In an interview, Iglesias said he believes Inspector General Glenn Fine will recommend that Attorney General Michael Mukasey appoint a special prosecutor to investigate Gonzales, McNulty and others for perjury, obstruction of justice and possibly other crimes related to the firings.
For nearly a year, Fine’s IG office has been investigating whether the prosecutor firings were improper, what role Gonzales played in the firings, and if he tried to influence the congressional testimony of one of his aides.
Fine testified before Congress on Wednesday that his investigation into the hiring practices at the Justice Department discovered that senior officials used illegal political litmus tests in the hiring of professional prosecutors and judges, but Fine’s report did not implicate Gonzales.
Iglesias said, however, that doesn’t mean Gonzales is home free on his alleged role in a separate issue, the firing of the nine federal prosecutors when some resisted pressure to bring politically timed prosecutions that would undermine Democrats and help Republican in elections.
“Here’s how I think that will go down,” Iglesias said in an interview with The Public Record. “The IG will find enough evidence to refer the matter to a special prosecutor.

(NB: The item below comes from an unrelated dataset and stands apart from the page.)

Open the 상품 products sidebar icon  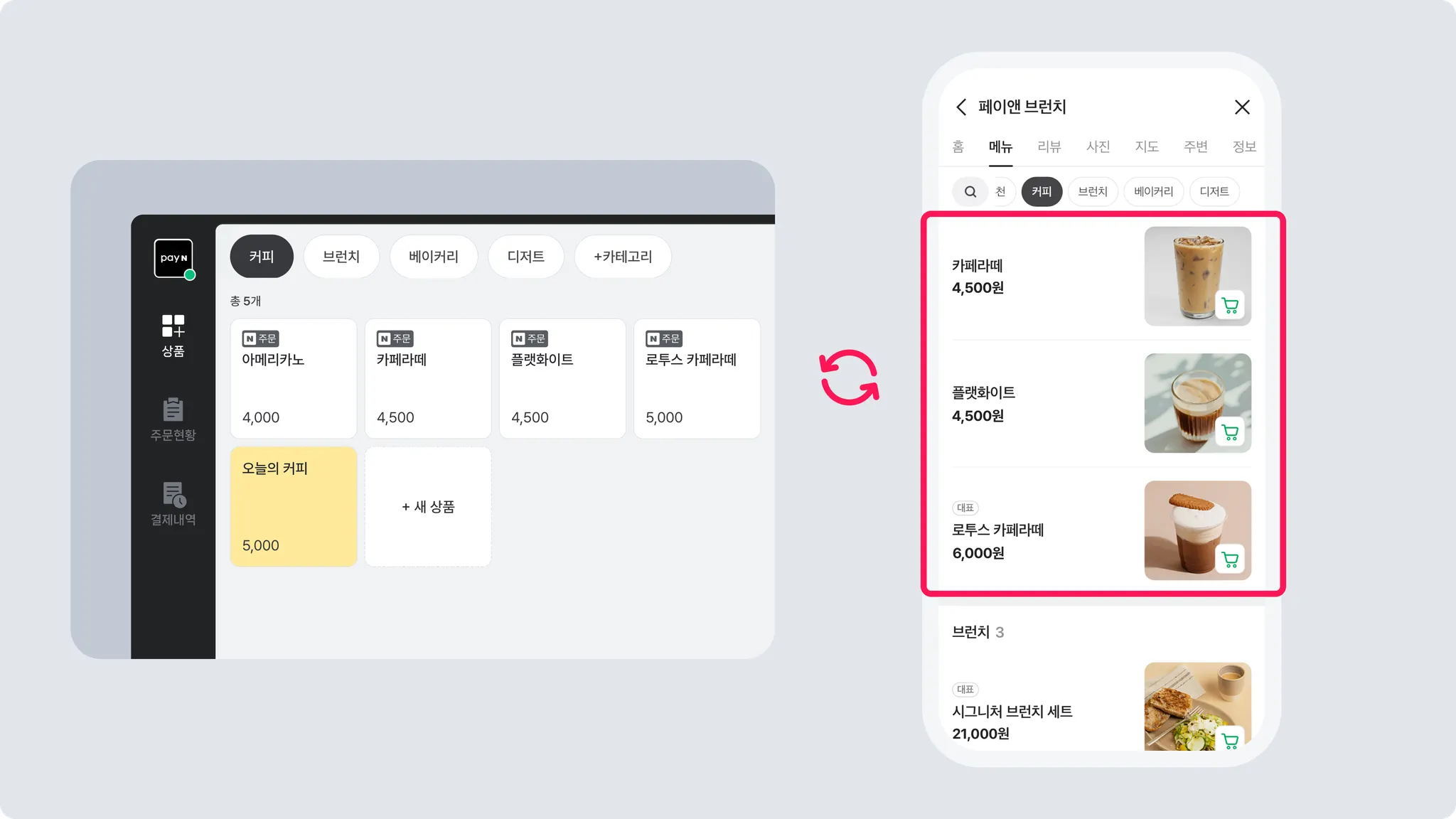coord(173,335)
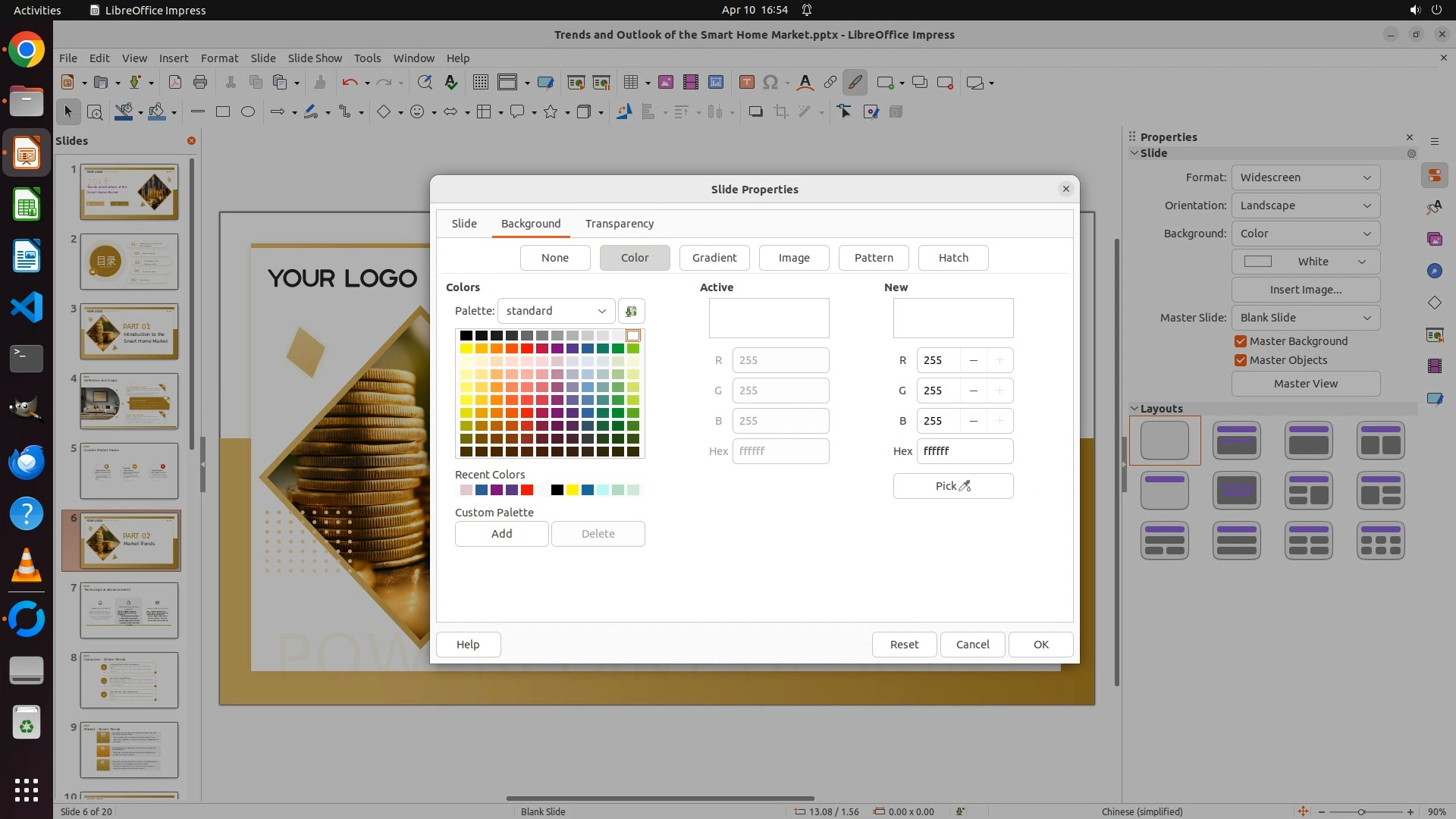Open the Master Slide Blank Slide dropdown
Image resolution: width=1456 pixels, height=819 pixels.
1305,318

There will be more than enough evidence to make that recommendation. Mukasey will then decide whether or not to accept that recommendation. He will have to do so in consultation with the White House. That's where the road block will be. ”
Iglesias added that he also suspects that an upcoming IG report about the Justice Department’s Civil Rights division will be highly critical.
“I believe that when the rest of the report drops it will show the Civil Rights section was compromised in terms of their core historic mission, which is representing minorities,” Iglesias said. “I am hearing preliminarily those class of cases were not prosecuted, which if true is a remarkable turn of events.”
Law Review Article
John McKay, the former U.S. Attorney for the Western District of Washington who was another one of the fired prosecutors, argued in a law review article earlier this year that if Fine determines federal laws were broken a special prosecutor should be appointed.
McKay wrote that Gonzales may have obstructed justice and that McNulty may have lied to Congress. McKay said the situation around Iglesias’s firing could lead to "criminal charges" against Gonzales and McNulty "for impeding justice" because of alleged political pressure placed on Iglesias to bring criminal charges.
In congressional testimony, Iglesias said he received telephone calls from New Mexico's Republican Sen. Pete Domenici and Rep. Heather Wilson before the 2006 elections inquiring about the timing of a possible corruption indictment against a Democratic official in the state.
Iglesias told Domenici and Wilson that he could not discuss the issue of indictments with them. A couple of weeks later, Iglesias's name was added to a list of U.S. Attorneys selected for termination.